What is immedately noticeable upon listening to Miles Davis' classic first -- and only -- album with his original sextet is how deep the blues presence is on it. Though it's true that the album's title cut is rightfully credited with introducing modalism into jazz, and defining Davis' music for years to come, it is the sole selection of its kind on the record. The rest is all blues in any flavor you wish you call your own. For starters, there's the steaming bebop blues of "Dr. Jackle," recorded in 1955 for a Prestige session with
Jackie McLean. Davis is still in his role as a trumpet master, showing a muscularity of tone that reveals something more akin to
Roy Eldridge or
Louis Armstrong than
Dizzy or
Fats Navarro. The tempo is furious, as all the members of the sextet solo except for
Jones. The saxophonists trade choruses and come off sounding like mirrored images of one another in the slower, post-bop blues that is "Sid's Ahead," which is followed by "Two Bass Hit," written by Dizzy and John Lewis.
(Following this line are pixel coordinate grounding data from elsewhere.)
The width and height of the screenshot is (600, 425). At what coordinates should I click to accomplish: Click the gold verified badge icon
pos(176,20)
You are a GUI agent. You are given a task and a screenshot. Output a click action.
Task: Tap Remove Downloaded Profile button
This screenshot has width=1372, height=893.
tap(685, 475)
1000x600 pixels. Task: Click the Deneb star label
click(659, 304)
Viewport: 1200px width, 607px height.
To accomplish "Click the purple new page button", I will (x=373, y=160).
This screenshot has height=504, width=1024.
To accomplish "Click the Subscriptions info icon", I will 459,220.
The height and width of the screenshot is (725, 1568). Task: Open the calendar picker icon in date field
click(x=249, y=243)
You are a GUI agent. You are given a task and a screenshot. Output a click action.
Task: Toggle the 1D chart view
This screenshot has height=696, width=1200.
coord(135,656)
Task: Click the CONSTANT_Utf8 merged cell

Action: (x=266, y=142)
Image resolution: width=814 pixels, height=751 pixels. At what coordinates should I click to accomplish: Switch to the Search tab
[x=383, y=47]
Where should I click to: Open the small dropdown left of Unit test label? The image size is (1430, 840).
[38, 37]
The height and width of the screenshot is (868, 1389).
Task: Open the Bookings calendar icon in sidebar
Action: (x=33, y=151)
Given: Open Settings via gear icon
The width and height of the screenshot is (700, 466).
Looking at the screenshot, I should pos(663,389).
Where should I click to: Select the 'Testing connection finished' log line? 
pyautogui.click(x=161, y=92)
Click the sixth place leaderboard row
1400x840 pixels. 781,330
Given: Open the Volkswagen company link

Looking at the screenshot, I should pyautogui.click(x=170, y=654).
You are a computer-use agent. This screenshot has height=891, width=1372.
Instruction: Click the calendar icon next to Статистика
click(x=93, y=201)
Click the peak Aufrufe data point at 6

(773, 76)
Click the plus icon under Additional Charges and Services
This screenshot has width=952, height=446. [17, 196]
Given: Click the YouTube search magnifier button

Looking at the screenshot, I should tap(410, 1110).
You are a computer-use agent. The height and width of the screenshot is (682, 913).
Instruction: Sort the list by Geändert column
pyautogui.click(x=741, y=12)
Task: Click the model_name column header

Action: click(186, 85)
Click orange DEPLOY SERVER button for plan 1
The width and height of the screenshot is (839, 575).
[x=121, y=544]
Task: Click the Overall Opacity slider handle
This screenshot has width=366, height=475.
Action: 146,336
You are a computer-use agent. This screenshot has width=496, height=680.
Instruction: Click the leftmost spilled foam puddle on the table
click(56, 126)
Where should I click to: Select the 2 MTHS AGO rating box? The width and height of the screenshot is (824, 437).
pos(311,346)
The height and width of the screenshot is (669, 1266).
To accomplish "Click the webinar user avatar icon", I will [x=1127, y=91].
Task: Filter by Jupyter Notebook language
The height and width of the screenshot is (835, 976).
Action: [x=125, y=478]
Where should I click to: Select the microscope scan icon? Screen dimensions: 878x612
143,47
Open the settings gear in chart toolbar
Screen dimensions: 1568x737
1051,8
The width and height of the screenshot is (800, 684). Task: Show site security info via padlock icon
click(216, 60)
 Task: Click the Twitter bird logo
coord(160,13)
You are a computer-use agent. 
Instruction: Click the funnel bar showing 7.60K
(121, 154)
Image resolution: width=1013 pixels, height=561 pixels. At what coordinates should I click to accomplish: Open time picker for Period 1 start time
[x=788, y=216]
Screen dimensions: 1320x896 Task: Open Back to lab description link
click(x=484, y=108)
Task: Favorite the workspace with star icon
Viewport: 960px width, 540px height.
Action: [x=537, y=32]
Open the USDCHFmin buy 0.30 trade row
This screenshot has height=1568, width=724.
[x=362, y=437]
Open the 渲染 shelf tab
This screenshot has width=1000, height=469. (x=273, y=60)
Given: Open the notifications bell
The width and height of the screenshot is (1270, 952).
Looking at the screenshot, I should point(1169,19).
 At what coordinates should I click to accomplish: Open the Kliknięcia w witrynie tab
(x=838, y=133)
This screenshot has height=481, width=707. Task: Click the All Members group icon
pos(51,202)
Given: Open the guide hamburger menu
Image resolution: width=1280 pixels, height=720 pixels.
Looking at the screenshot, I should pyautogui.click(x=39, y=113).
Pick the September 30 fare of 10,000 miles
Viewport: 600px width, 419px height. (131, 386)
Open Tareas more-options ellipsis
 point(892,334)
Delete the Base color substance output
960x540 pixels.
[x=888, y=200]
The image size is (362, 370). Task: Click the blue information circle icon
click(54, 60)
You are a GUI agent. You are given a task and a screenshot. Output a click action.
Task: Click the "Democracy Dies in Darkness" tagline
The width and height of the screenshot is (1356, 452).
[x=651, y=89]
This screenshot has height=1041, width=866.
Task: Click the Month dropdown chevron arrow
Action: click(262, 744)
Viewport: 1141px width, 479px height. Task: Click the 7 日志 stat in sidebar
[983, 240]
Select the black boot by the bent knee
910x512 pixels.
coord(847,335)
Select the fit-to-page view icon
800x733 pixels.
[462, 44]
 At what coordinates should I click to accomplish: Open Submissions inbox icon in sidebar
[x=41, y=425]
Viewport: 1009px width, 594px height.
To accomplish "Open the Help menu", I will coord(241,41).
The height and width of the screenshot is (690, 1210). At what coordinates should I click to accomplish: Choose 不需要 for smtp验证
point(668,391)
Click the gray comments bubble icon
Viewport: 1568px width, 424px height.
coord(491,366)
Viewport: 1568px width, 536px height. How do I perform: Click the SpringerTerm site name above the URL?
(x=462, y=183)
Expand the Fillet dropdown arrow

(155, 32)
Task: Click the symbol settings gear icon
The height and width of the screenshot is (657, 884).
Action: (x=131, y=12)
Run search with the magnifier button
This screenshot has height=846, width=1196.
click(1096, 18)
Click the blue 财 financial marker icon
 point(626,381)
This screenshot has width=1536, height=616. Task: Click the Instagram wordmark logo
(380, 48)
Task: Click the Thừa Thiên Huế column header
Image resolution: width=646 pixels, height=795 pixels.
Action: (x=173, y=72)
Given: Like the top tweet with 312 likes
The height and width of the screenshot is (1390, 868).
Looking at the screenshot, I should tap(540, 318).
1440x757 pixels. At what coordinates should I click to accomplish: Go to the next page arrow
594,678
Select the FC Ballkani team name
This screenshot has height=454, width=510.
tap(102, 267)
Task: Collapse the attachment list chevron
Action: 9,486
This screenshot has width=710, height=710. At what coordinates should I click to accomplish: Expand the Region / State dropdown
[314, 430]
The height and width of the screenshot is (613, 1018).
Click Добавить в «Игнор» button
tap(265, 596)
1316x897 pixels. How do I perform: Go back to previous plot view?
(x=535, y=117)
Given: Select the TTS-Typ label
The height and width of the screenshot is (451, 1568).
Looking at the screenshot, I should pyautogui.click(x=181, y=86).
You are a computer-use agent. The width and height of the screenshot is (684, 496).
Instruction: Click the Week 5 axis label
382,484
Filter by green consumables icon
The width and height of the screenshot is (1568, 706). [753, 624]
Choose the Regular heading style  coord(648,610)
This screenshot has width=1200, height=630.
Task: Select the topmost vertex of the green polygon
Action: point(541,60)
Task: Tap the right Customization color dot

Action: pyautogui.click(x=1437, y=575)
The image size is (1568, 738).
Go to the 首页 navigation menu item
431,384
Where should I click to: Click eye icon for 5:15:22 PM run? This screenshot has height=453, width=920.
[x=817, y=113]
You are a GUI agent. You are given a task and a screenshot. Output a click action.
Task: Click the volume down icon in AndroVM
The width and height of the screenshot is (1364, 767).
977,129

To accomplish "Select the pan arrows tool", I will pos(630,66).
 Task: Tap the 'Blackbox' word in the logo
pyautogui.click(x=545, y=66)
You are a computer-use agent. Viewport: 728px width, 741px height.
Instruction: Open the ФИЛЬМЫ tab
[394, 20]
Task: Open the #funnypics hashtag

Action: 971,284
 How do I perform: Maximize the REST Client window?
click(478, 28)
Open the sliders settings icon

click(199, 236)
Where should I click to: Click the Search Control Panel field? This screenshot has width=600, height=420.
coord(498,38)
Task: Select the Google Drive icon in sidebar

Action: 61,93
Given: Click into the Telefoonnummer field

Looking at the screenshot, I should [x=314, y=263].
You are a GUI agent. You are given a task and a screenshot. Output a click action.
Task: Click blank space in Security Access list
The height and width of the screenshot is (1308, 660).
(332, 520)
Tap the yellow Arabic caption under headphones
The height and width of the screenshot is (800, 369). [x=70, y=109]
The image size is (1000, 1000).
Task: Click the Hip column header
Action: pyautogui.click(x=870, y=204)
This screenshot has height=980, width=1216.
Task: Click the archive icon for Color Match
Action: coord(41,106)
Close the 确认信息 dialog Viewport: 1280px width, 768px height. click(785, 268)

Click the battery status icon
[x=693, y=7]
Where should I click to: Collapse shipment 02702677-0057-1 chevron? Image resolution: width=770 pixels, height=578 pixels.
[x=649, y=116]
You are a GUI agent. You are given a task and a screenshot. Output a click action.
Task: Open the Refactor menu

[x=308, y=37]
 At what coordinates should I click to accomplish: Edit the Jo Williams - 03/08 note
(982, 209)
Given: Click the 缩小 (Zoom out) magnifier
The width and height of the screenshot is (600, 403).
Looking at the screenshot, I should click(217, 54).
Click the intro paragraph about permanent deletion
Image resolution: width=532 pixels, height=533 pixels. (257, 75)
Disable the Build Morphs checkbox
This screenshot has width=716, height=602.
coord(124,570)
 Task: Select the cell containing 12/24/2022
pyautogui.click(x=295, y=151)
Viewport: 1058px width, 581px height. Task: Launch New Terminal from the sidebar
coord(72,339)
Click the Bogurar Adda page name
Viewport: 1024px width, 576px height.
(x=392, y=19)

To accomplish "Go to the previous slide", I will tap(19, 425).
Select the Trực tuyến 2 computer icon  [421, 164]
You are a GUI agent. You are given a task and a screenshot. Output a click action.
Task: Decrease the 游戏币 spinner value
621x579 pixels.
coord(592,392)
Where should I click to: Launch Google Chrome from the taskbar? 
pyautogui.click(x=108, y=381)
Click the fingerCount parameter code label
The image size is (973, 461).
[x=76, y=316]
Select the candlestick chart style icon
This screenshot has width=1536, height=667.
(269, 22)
It's an off-kilter blues with a wide middle section, no doubt for Lewis' piano to fill. But then comes "Milestones" with its modal round and interval, where harmony is constructed from the center up. It is a memorable tune for not only its structure and how it would inform not only Davis' own music, but jazz in general for the next seven years. The album's closer is
Monk's "Straight, No Chaser," which became a signature tune for the sextet even when
Garland and Jones left to be replaced by
Bill Evans and
Jimmy Cobb, and later
Evans by
Wynton Kelly.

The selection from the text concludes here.